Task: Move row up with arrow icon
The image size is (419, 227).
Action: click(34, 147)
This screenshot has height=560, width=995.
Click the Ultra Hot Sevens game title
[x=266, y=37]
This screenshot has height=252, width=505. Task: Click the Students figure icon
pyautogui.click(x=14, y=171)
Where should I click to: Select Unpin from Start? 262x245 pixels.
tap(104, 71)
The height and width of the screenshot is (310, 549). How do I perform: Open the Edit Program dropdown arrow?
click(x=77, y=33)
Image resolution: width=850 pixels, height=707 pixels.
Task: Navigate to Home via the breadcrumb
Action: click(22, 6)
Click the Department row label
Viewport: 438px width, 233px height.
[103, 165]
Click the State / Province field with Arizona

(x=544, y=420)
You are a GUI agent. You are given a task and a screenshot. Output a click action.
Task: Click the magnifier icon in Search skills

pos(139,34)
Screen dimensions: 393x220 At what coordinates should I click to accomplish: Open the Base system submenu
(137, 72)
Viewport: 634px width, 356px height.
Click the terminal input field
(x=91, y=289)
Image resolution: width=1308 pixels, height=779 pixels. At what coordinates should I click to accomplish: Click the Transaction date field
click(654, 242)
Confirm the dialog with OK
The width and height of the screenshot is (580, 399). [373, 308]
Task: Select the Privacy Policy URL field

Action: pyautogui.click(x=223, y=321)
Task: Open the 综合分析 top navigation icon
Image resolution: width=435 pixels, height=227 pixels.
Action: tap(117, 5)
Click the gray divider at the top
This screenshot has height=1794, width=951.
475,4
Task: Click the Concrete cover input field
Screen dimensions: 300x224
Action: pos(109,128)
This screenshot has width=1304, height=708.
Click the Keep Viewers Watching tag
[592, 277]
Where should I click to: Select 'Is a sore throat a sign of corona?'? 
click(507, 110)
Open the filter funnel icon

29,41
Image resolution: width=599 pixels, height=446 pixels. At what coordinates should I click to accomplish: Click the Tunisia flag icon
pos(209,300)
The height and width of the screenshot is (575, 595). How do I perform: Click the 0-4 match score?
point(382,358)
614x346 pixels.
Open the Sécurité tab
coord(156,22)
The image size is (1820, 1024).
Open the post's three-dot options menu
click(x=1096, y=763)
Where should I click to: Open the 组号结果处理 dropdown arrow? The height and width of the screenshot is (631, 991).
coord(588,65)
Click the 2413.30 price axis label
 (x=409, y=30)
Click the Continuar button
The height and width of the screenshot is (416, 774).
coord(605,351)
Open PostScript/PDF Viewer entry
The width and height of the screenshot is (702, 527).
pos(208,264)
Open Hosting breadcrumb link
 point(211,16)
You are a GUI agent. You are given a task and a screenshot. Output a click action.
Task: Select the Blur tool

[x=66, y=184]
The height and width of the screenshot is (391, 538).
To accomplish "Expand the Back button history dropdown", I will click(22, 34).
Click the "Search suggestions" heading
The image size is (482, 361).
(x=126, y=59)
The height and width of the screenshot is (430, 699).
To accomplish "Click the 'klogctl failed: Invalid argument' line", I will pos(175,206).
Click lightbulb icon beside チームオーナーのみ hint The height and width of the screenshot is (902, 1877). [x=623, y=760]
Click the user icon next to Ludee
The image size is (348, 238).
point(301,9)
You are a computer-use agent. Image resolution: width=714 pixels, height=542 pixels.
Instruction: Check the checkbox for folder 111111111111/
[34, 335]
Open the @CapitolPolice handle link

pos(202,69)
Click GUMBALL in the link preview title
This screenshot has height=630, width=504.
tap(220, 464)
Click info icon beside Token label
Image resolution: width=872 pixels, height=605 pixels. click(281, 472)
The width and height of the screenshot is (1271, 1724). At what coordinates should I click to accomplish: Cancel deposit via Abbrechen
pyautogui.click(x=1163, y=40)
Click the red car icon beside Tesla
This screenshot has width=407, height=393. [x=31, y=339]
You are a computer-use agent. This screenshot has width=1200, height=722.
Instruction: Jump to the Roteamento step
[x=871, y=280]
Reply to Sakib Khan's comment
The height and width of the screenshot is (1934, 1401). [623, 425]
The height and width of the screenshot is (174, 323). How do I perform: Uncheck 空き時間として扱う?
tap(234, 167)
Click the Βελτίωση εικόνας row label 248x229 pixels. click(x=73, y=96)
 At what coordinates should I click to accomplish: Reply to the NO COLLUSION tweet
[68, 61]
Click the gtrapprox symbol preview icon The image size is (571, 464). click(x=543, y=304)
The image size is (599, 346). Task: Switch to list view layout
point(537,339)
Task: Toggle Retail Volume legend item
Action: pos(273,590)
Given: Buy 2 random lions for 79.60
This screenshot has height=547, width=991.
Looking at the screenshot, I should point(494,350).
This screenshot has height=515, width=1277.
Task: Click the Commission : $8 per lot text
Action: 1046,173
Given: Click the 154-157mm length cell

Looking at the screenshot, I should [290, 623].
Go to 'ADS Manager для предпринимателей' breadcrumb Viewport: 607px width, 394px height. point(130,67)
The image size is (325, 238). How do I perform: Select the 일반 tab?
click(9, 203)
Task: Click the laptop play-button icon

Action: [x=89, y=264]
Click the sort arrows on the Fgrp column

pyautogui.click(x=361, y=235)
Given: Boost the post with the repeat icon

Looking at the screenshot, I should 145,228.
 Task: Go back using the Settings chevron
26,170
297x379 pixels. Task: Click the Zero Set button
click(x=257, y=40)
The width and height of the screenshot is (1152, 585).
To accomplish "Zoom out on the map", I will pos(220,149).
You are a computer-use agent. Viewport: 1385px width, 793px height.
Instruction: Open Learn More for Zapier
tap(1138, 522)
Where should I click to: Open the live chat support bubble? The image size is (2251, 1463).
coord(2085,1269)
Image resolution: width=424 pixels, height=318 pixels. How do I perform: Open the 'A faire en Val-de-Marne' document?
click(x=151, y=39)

Work required:
Return, word for word, the lines of the items above, starting with the line that contains "297x379 pixels. Task: Click" and continuing through the line that contains "tap(1138, 522)".

Full output:
297x379 pixels. Task: Click the Zero Set button
click(x=257, y=40)
The width and height of the screenshot is (1152, 585).
To accomplish "Zoom out on the map", I will pos(220,149).
You are a computer-use agent. Viewport: 1385px width, 793px height.
Instruction: Open Learn More for Zapier
tap(1138, 522)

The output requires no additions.